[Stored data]
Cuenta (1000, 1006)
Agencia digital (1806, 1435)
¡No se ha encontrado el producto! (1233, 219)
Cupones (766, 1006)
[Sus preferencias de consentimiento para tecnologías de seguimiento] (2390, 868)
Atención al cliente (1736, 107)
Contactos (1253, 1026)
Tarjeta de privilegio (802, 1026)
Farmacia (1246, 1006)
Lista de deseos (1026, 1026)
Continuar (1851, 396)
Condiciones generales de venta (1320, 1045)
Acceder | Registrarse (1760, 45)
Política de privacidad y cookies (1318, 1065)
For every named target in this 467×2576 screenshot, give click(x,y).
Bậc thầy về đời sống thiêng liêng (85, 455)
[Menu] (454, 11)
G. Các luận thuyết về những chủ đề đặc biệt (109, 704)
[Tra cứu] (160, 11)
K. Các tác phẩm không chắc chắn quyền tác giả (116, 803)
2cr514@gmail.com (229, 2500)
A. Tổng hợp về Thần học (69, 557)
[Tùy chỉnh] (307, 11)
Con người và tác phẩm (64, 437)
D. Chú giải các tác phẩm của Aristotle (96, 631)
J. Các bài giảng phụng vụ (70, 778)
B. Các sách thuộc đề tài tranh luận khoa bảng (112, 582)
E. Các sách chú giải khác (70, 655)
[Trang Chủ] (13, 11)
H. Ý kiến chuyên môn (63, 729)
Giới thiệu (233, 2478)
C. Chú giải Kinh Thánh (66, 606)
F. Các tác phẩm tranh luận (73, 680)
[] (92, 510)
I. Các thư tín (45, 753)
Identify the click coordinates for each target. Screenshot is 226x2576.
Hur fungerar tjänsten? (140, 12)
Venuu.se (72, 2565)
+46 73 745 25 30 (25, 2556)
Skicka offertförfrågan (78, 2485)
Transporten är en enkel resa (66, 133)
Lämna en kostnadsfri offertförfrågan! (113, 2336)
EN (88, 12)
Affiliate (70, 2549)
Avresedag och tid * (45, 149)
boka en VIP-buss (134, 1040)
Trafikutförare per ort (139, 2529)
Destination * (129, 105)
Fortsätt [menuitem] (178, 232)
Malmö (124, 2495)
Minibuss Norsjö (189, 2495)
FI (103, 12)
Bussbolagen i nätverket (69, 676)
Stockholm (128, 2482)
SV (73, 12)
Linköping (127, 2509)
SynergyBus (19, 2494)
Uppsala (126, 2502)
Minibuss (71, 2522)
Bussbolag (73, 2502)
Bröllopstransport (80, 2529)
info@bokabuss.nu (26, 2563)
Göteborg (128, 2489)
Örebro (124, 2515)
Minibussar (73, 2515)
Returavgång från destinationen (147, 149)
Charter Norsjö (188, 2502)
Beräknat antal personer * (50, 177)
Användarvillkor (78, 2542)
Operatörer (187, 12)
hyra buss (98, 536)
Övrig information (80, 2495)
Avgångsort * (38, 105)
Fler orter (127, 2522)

» **Problem**
Return all lines above that mention the word "sách".

» **Exercise result**
B. Các sách thuộc đề tài tranh luận khoa bảng (112, 582)
E. Các sách chú giải khác (70, 655)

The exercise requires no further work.